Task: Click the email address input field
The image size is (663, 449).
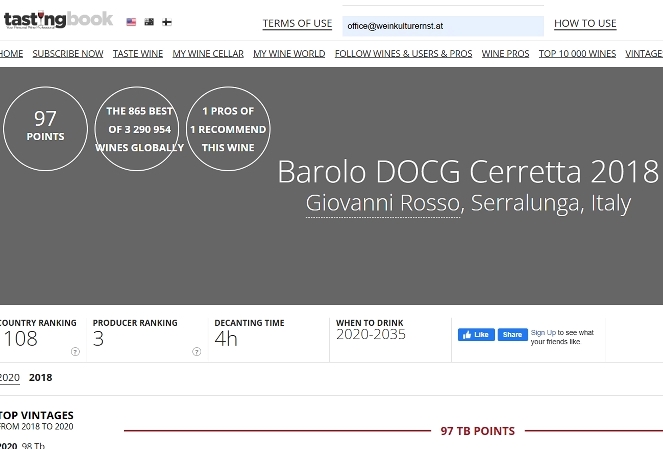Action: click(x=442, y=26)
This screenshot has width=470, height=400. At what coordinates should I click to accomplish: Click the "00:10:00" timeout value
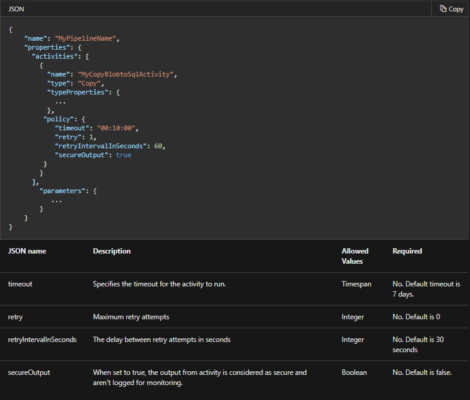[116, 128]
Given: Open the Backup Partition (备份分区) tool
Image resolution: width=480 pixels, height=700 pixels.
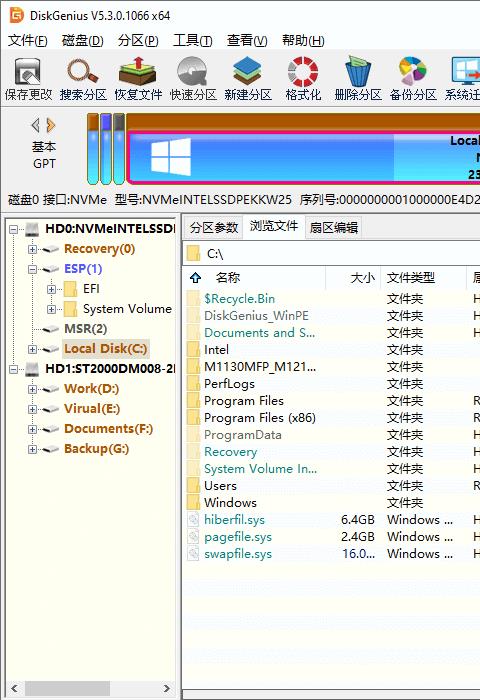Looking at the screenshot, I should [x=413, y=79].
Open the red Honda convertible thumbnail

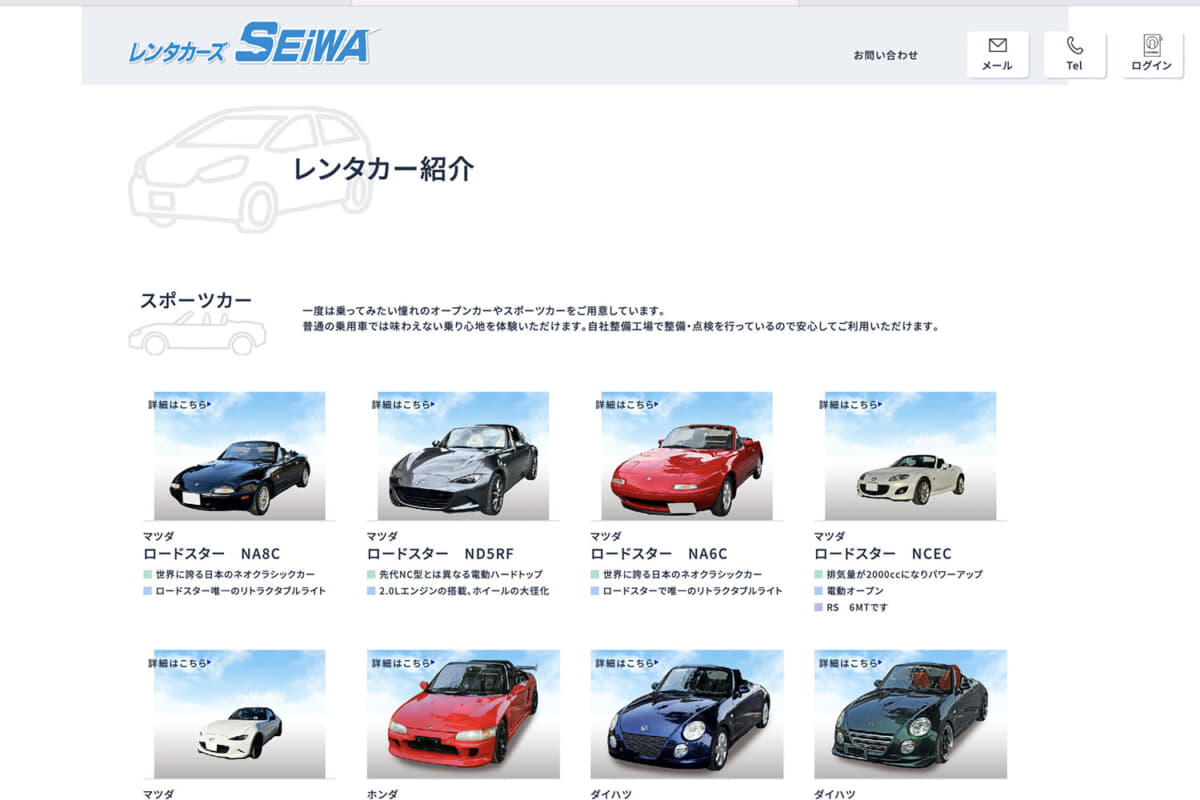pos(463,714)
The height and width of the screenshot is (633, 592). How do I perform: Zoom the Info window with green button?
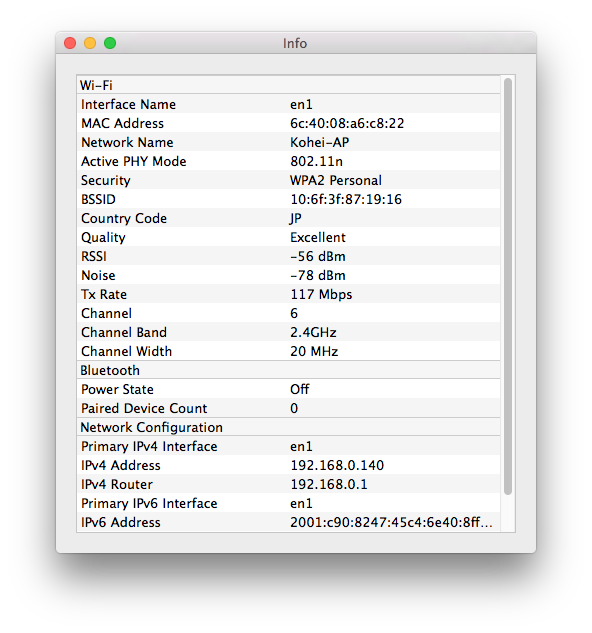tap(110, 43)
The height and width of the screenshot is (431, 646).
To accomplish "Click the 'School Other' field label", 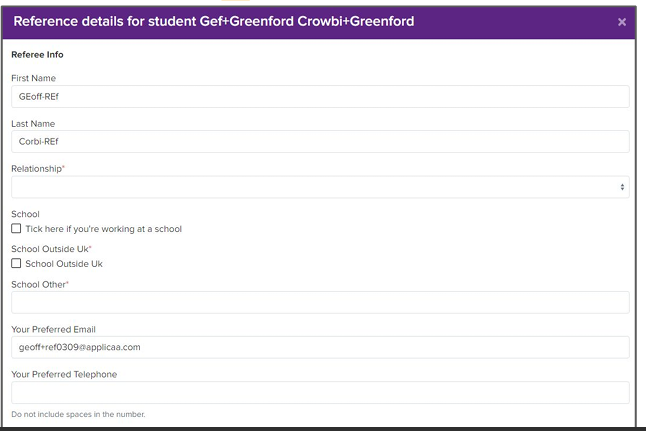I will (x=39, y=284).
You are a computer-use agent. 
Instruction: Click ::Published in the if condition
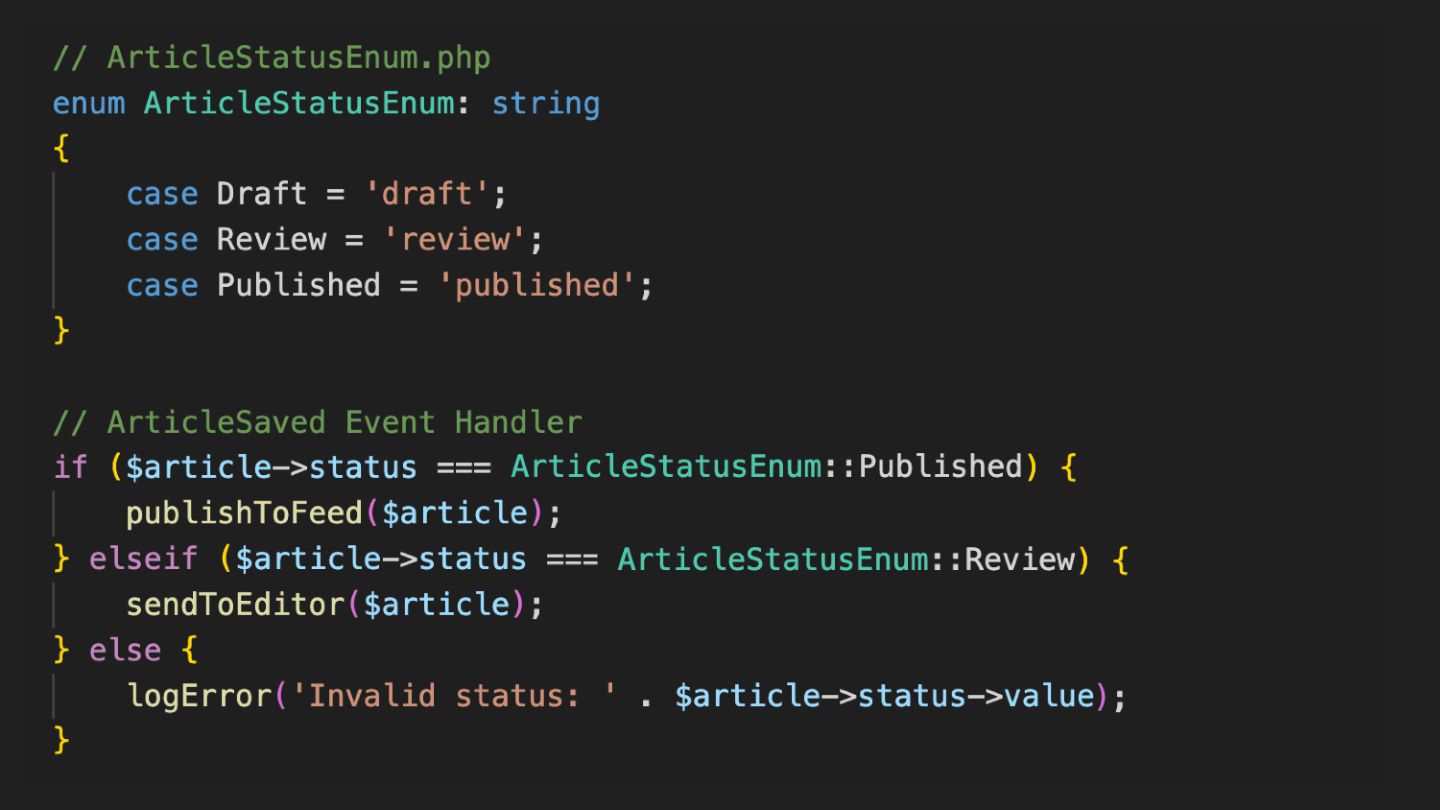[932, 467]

...

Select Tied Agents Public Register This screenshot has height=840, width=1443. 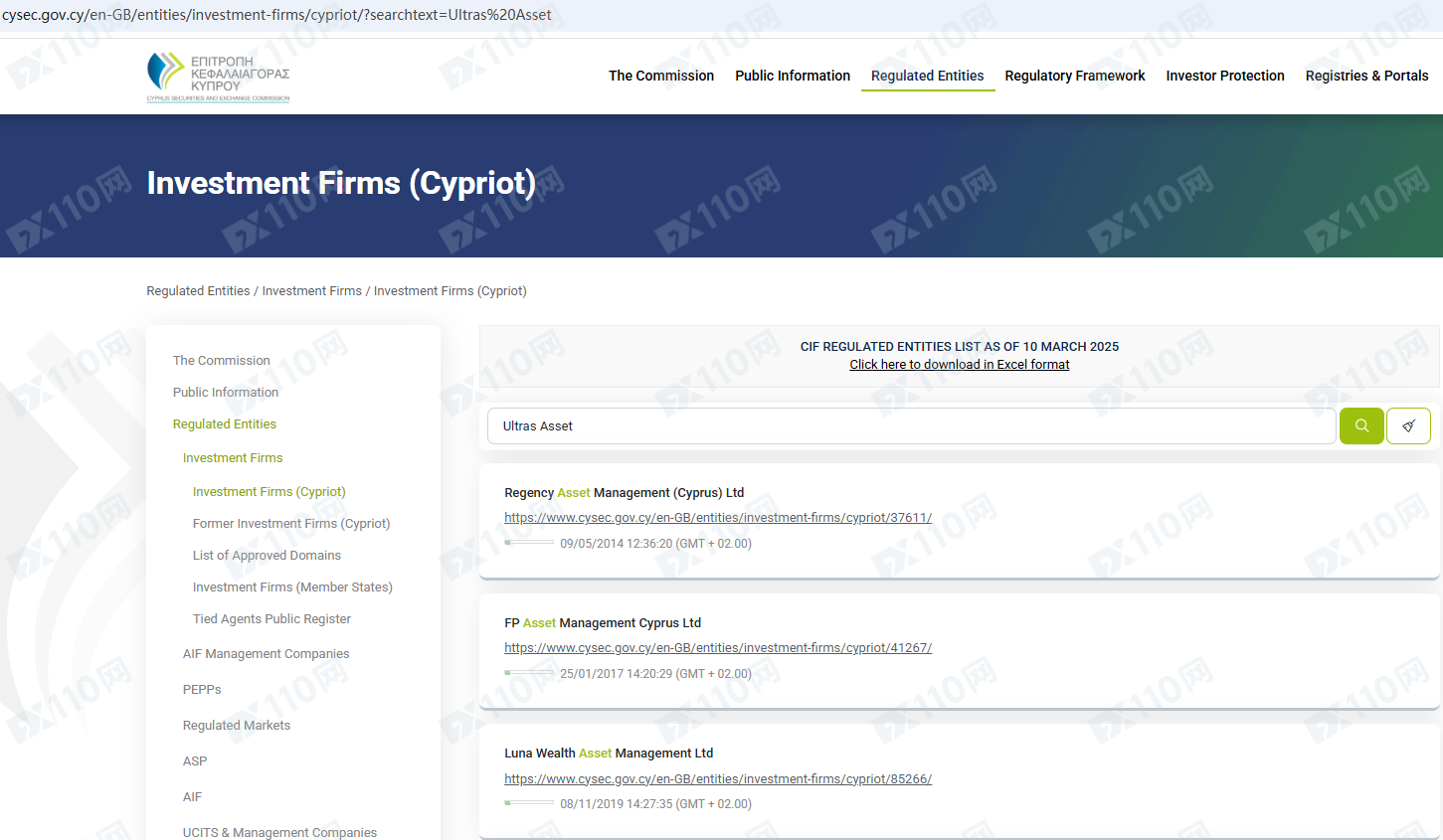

WORK TO COMPLETE> Write the lines from the one containing "Given: Open the Backup Partition (备份分区) tool" through the one containing "pos(463,714)" as a JSON list of strings, one string per line, with blank lines skipped. Leave the pictures out.

TASK OUTPUT>
[
  "Given: Open the Backup Partition (备份分区) tool",
  "Image resolution: width=480 pixels, height=700 pixels.",
  "Looking at the screenshot, I should [x=413, y=79].",
  "Open the red Honda convertible thumbnail",
  "pos(463,714)"
]